* **EXERCISE INPUTS**
════════

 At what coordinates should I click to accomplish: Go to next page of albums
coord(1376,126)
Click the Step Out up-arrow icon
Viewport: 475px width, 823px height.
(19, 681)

════════

* **WHAT YOU WILL DO**
Line by line, the listing above is to be transcribed exactly.

* **TASK ANSWER**
 At what coordinates should I click to accomplish: Go to next page of albums
coord(1376,126)
Click the Step Out up-arrow icon
Viewport: 475px width, 823px height.
(19, 681)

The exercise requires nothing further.